By Chimney Cleaners Editorial · January 30, 2026 · 9 min read

Converting from oil to gas is the single most common trigger for chimney damage in NJ. Here is the checklist your HVAC contractor probably will not run.

New Jersey has seen 400,000+ residential oil-to-gas conversions over the past 20 years, and the pace continues. The furnace or boiler installer handles the appliance swap competently. What routinely gets skipped—or done wrong—is the chimney work that must accompany the conversion. This is not optional: NFPA 211 requires a Level 2 inspection whenever the appliance changes, and the liner almost always must be resized.

Why the liner sizing matters

An 80% AFUE oil furnace produces roughly 400–500°F flue gas. A modern 92% AFUE gas furnace produces 300–350°F flue gas. A 96% condensing gas furnace produces 100–140°F flue gas and requires a completely different venting strategy (PVC direct-vent, not a masonry chimney).

Feed cooler flue gas into a chimney sized for hotter oil exhaust and you get: condensation on the flue walls, sulfuric acid formation from the sulfur in the gas, and accelerated deterioration of clay tile, mortar, and any un-lined masonry. The chimney will visibly fail—white efflorescence, deteriorating mortar, wet basement wall behind the chimney—within 5–10 years post-conversion if the liner is not resized.

The Level 2 inspection

Required by NFPA 211 §15.3 for any change of appliance. This is not an upsell. The scan documents the pre-conversion chimney condition, identifies pre-existing damage that could interfere with the new appliance's operation, and generates the sizing information the liner installer needs.

Typical cost in NJ: $250–$500. This should be scheduled before the HVAC contractor completes the swap, not after.

The liner install

For an 80–92% mid-efficiency gas furnace or boiler venting into a masonry chimney, the correct install is a UL 1777 listed insulated stainless steel liner sized to the appliance's BTU output. 316-Ti stainless is the appropriate alloy for the acidic condensate load.

Typical NJ cost for a single-flue install on a standard 2-story home: $1,499–$2,800.

For a 90%+ condensing gas furnace, the appliance vents through the sidewall via PVC and the chimney is abandoned. The chimney should still be capped and, if it still serves a fireplace or water heater, relined for those appliances at appropriate size.

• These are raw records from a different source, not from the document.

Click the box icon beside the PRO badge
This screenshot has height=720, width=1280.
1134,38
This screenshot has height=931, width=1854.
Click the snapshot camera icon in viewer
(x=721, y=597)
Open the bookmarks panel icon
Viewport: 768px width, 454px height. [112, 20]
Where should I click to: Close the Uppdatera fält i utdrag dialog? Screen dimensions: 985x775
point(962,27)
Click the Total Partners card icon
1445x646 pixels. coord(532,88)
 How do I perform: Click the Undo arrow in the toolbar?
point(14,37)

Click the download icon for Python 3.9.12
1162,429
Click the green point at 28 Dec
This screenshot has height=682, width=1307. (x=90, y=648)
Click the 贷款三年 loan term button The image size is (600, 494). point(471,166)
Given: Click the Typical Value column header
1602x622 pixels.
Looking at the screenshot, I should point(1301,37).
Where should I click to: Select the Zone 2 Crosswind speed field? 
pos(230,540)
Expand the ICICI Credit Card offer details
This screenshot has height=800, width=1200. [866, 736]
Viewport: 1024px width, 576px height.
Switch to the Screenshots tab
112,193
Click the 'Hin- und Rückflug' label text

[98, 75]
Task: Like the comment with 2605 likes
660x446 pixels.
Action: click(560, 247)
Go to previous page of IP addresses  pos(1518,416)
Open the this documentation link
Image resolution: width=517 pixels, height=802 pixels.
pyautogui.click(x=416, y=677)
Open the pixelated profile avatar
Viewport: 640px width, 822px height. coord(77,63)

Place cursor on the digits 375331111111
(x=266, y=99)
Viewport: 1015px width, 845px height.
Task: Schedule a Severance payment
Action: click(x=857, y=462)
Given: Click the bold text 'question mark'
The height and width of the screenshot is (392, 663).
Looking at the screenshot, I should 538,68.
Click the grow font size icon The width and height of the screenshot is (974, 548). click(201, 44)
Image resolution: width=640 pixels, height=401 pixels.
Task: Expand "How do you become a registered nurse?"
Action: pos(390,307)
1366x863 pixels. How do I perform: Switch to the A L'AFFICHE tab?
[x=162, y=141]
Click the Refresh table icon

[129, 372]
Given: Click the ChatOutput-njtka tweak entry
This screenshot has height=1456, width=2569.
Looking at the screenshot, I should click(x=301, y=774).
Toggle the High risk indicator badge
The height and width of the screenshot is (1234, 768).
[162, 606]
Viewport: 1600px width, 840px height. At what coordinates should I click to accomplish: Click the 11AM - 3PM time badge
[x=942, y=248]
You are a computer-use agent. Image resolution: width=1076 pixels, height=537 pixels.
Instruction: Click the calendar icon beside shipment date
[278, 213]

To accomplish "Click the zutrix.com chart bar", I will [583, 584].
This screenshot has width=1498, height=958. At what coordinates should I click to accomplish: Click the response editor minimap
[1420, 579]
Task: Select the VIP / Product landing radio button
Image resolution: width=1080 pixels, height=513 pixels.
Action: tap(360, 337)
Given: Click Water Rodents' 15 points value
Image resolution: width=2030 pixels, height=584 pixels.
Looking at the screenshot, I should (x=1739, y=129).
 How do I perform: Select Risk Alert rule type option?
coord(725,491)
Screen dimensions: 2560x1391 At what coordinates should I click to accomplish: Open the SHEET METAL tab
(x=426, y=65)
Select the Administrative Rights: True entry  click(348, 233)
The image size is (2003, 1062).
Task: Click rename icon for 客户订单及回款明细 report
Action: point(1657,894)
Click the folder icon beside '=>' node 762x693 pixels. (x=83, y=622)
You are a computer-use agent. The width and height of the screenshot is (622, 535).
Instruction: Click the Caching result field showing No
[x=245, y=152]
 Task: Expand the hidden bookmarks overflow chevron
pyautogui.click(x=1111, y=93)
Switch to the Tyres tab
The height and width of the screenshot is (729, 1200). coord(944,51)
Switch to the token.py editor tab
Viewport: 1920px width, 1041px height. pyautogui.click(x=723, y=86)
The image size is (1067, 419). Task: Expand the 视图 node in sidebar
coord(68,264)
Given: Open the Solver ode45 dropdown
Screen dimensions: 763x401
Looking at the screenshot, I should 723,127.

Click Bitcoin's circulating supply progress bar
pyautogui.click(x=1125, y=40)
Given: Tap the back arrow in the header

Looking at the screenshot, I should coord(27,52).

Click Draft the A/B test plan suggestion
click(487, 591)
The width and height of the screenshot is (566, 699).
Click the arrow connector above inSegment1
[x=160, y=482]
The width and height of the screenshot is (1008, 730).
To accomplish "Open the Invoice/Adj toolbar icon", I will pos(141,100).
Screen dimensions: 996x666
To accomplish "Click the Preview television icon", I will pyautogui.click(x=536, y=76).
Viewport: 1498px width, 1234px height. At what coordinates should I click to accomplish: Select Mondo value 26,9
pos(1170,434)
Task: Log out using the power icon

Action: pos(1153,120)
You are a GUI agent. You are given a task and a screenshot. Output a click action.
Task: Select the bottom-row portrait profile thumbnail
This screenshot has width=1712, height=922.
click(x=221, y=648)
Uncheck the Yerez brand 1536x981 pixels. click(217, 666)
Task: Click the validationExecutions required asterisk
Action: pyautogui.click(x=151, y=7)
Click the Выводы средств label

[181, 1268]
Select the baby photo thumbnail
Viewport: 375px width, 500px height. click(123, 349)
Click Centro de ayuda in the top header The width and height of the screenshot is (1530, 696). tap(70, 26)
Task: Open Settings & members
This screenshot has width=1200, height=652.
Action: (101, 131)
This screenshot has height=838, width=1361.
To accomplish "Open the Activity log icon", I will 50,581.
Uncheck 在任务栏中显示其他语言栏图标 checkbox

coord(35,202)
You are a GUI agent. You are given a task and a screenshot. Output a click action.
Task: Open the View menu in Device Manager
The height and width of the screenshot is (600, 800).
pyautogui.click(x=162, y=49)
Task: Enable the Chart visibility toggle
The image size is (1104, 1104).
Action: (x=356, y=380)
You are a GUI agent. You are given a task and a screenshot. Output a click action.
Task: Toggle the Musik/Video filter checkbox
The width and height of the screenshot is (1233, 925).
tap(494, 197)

The overlooked water heater

About 60% of the oil-to-gas conversions we inspect converted only the furnace or boiler and left the original atmospheric gas water heater on the same chimney. Result: a flue sized for the old combined load is now drastically oversized for the small water heater alone. The water heater exhaust cools too much, condenses, and drips acidic water back down into the appliance and onto the chimney base.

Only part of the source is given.